Brabham believed it was inevitable that the Surbiton constructor, with Charles Cooper's aversion to investing, would not continue to cut it at the top level of F1. So it panned out, with Cooper winning only three more world championship grands prix after Brabham had left.

"Charlie Cooper didn't like spending money and I had the feeling that we were just not going to go on winning races like we did in 1959 and '60. He kept saying to me, 'Why change it when you're winning?'"

This chapter of his career was over. There were easier paths open to Brabham than creating his own team, but for a man driven by the desire to beat Ferrari, the idea of joining the Scuderia didn't appeal. He had already talked about, and rejected, the possibility.

During the interview, Brabham's glee at putting one over Maranello was abundantly clear. He also talked about his win in the 1960 French GP for a 'Race of My Life' article in AUTOSPORT, the main thrust of which was beating the Ferraris. In that context, his decision not to head to Italy is no surprise.

Brabham loved to beat Ferrari © LAT

"I did get invited to go down and see Enzo Ferrari, which must have been in 1960 when we beat them," recalled Brabham. "But that wasn't what I wanted to do. What I wanted to do was to build cars that were capable of beating Ferrari. And that's what we did."

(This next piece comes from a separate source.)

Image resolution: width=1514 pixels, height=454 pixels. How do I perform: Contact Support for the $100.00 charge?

Brabham put what he had learned with Cooper to good use with his own team. Not that it was easy. Although Brabham's lower-formula single-seaters were instantly successful, it wasn't until 1964 that one won a world championship race, with Dan Gurney in France.

"None of them patted me on the back but I did it regardless," said Brabham of the reaction to him starting up his own operation.

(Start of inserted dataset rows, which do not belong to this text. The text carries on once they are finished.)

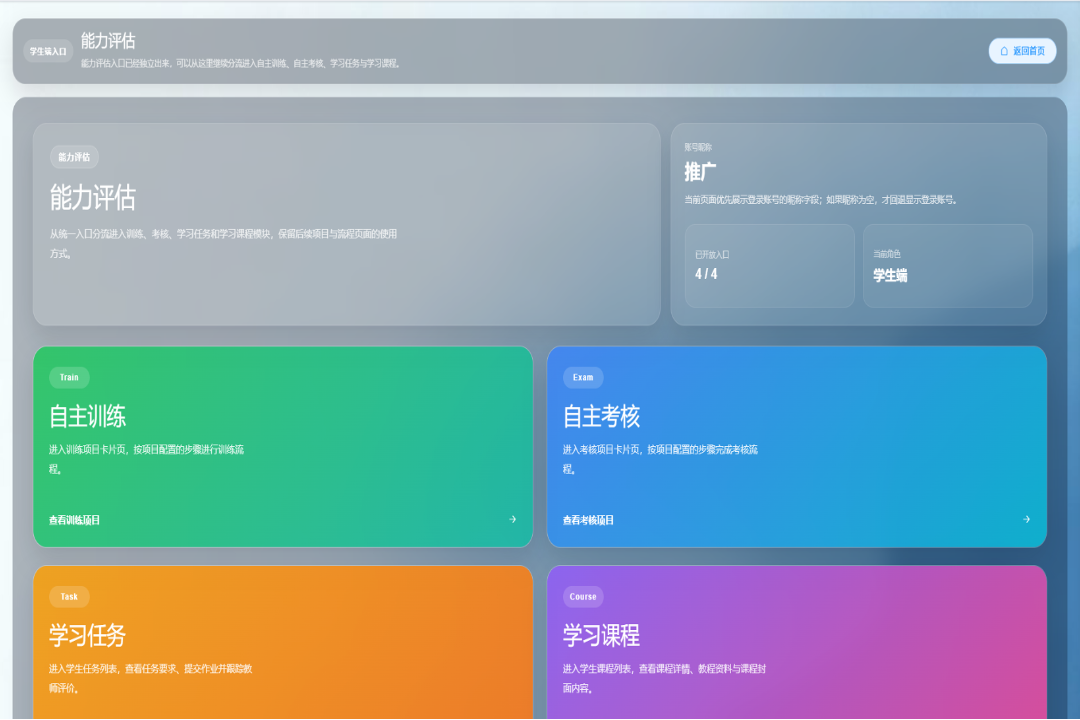Click the 学生端入口 badge in header
Viewport: 1080px width, 720px height.
[x=48, y=52]
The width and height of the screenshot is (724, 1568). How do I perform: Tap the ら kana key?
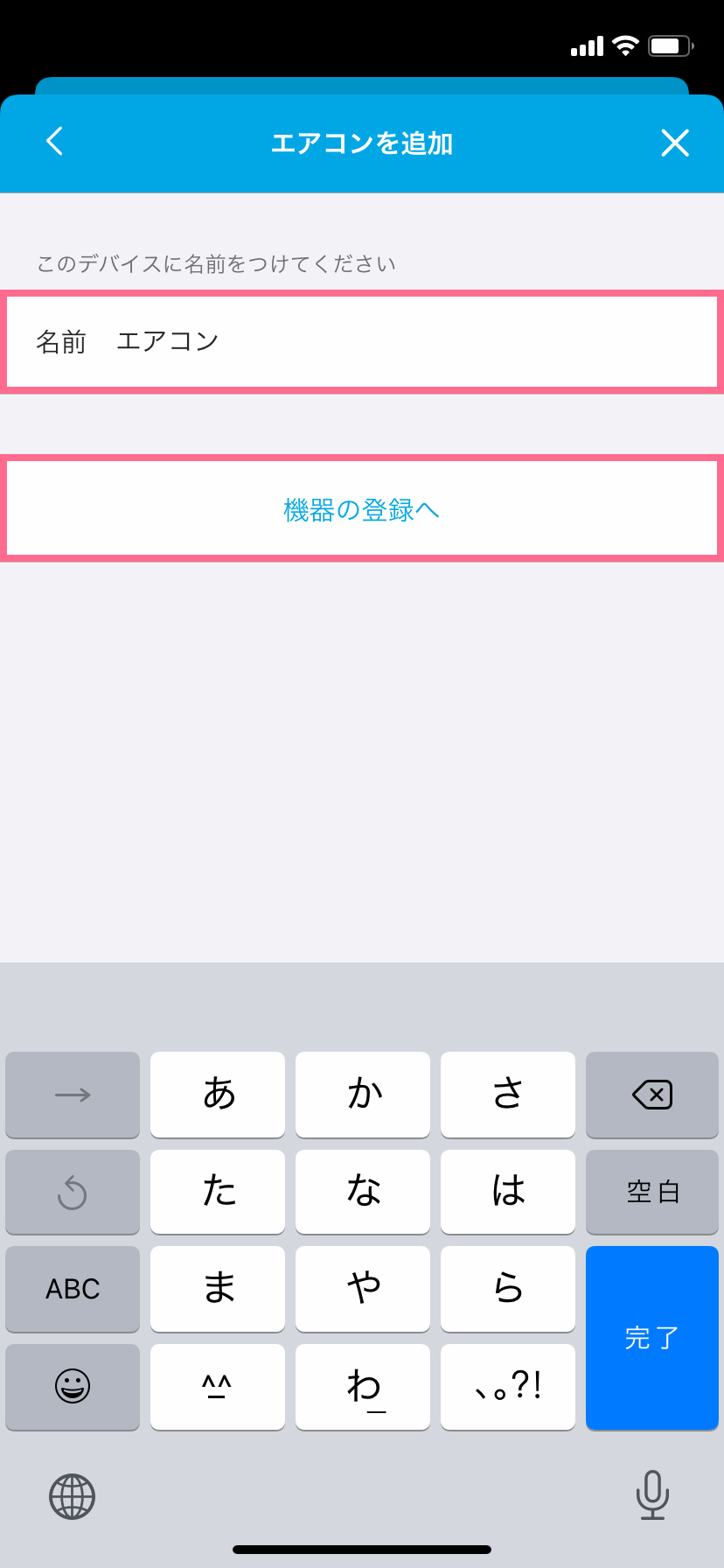coord(508,1289)
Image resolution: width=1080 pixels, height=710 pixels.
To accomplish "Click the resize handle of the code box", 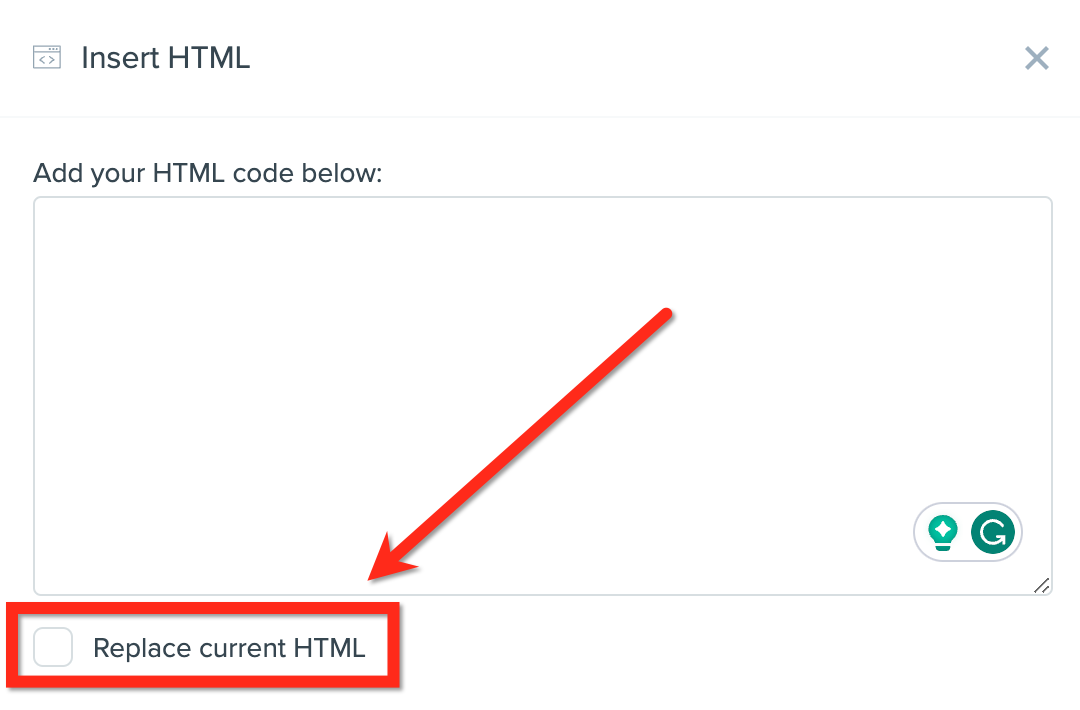I will (x=1043, y=587).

"I couldn't do it on my own. I was lucky enough to have a very good team of people around me and Ron Tauranac was a big part of that. I worked with him in Australia and it was a very successful partnership. I was running the team and working with the mechanics and was able to be involved in the engineering side on the track.

"When I started building my own cars, the only engine available was the V8 Climax. We had so much trouble with it, it was a nightmare. When we heard that the formula was going to change to three-litre [for 1966], that really spurred me on. I went out to Australia and had a meeting with Repco. They agreed to build an engine for me."

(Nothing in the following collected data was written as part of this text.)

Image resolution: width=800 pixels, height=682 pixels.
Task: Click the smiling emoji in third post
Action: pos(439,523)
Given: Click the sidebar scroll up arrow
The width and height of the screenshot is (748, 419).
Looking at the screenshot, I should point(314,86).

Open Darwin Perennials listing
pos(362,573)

The Repco, based on an Oldsmobile block, pushed out a little over 300bhp. There were some outrageous power figures being bandied around for some rival engines, but the Repco propelled Brabham to victory in the French GP at Reims. Three more wins in the Tauranac-designed BT19 made him the only driver to win the world championship in his own make of car.

It was the crowning glory of an amazing career. Typically, Brabham was quick to underline that this was a team effort. While others built themselves up, Brabham was a little more realistic, and perhaps in that characteristic lies part of the blame for his talents being sometimes undervalued.

But what is remarkable about Brabham is that it doesn't matter that, in terms of pure pace, he was not quite on the same level as a Moss or a Stewart. What Brabham did is unequalled in history, winning the world championship in a car of his own.

When greats like him are lost, it seems trite to reflect that we won't ever see their like again. But in the case of 'Black Jack' - a nickname he wasn't fond of - it's absolutely true.